- **Problem to solve**
Gather each line of the records below that contains the word "Select", and copy those lines in full.

- **Records shown**
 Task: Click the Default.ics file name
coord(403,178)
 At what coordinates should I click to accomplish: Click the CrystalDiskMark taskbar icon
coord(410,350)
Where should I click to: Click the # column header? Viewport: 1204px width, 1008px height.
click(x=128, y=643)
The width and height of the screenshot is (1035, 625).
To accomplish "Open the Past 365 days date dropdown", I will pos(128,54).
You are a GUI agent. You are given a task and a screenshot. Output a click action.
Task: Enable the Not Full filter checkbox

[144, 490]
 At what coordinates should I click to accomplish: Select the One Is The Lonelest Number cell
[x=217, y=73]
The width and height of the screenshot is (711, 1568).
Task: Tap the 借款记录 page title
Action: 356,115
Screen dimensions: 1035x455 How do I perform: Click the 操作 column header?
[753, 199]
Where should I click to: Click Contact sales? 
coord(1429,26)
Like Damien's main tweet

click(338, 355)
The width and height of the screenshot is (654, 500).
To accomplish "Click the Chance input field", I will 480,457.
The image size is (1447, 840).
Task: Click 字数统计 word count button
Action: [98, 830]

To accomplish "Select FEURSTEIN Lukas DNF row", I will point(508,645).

- **Solution to the exercise**
 At what coordinates should I click to accomplish: Select the One Is The Lonelest Number cell
To accomplish "Select FEURSTEIN Lukas DNF row", I will point(508,645).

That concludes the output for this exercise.